Now that the world has reached a historic agreement aimed at averting the worst effects of global warming, action on climate change will increasingly happen at the municipal level, environmental advocates say.
The climate treaty by nearly 200 nations is widely viewed as an ambitious first step, but environmental campaigners and policy experts say countries will have to do much more to realize the national pledges to lower global carbon footprints and transition to renewable energy.
That's why at least 10 U.S. mayors and scores of city council members on the West Coast have pledged to stop investment in new fossil fuel infrastructure in their cities.
The mayor of Portland, Oregon, Charlie Hales, for example, recently changed his position on a proposed propane-export project at his city’s port and came out against it.

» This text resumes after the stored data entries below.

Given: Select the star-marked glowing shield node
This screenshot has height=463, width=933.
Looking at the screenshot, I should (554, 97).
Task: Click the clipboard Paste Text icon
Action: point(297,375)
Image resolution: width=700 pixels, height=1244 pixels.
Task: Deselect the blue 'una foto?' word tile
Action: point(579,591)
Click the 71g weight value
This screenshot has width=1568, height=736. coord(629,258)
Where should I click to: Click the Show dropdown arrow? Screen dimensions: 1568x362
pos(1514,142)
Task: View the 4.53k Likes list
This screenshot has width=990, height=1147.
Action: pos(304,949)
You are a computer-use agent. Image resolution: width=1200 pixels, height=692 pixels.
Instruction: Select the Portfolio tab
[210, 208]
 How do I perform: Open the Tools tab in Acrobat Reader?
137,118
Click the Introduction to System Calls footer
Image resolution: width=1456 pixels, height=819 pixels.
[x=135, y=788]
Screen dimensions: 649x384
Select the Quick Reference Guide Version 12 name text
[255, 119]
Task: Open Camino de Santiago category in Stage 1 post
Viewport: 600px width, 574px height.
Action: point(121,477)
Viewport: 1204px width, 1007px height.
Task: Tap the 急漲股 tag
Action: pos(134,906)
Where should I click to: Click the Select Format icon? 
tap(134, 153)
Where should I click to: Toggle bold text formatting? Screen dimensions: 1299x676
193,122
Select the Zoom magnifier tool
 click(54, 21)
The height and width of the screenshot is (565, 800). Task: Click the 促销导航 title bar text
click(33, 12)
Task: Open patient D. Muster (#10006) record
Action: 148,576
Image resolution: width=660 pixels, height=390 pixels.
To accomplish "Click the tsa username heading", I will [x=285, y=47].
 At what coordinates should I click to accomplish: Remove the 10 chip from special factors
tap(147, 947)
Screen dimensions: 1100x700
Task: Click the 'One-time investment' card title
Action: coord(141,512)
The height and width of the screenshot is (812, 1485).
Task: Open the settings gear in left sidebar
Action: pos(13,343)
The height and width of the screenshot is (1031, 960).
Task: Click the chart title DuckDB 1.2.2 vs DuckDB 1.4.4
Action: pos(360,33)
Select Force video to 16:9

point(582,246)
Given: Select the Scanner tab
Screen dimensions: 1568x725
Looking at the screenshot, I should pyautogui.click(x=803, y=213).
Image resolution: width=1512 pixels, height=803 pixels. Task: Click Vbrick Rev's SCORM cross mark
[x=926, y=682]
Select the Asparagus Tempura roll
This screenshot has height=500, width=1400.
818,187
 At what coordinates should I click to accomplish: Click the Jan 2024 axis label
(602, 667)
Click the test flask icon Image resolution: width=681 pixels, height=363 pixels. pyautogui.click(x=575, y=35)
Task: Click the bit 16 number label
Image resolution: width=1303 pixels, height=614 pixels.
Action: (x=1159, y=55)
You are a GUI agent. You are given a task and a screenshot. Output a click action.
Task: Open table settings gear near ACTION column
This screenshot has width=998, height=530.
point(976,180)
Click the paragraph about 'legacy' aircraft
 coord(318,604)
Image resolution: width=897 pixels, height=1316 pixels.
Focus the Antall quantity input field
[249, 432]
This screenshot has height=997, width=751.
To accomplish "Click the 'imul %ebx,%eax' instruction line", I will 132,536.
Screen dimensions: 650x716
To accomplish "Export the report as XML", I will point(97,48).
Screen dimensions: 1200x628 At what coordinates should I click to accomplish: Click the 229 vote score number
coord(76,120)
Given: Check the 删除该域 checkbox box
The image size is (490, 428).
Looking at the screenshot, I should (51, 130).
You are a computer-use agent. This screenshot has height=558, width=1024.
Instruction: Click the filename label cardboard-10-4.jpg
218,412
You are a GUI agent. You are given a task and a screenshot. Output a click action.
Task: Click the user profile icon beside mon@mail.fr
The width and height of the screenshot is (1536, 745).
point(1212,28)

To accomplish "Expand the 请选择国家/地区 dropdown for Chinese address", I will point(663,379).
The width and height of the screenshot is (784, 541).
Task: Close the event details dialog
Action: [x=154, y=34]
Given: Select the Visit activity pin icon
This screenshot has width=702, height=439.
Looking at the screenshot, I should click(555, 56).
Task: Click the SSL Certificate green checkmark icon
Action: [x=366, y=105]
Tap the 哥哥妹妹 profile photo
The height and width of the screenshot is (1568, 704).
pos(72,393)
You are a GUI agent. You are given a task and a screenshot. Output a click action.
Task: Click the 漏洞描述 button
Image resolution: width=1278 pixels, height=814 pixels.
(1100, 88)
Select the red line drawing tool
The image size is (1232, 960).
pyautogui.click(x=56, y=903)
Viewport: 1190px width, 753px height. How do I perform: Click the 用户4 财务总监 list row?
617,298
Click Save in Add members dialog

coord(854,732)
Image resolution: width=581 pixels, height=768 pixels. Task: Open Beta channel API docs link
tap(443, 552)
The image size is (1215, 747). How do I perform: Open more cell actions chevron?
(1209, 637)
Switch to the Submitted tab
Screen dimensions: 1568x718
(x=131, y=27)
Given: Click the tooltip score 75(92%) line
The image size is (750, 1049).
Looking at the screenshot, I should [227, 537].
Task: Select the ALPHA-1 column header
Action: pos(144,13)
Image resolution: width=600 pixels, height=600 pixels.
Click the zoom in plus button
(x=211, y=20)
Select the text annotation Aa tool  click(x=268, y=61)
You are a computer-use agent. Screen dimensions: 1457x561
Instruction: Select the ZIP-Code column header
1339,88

Hales traced his decision to his attendance, along with other mayors from around the world, at Pope Francis' historic climate summit at the Vatican in July, said Daphne Wysham of the Sustainable Energy & Economy Network in Portland, which works to connect citizens around the globe on climate and development issues.
"The pope kept saying, 'You world leaders need to take up the challenge of acting on climate change,'" Wysham said. "He [Hales] kept looking over his shoulder for these 'world leaders' the pope was talking about, and he finally realized it was them."
Hales took up the challenge, heeded grassroots opposition to the project over purported health and safety concerns associated with exporting propane, and in November rejected what could have been one of Portland's biggest business investments ever, Wysham said.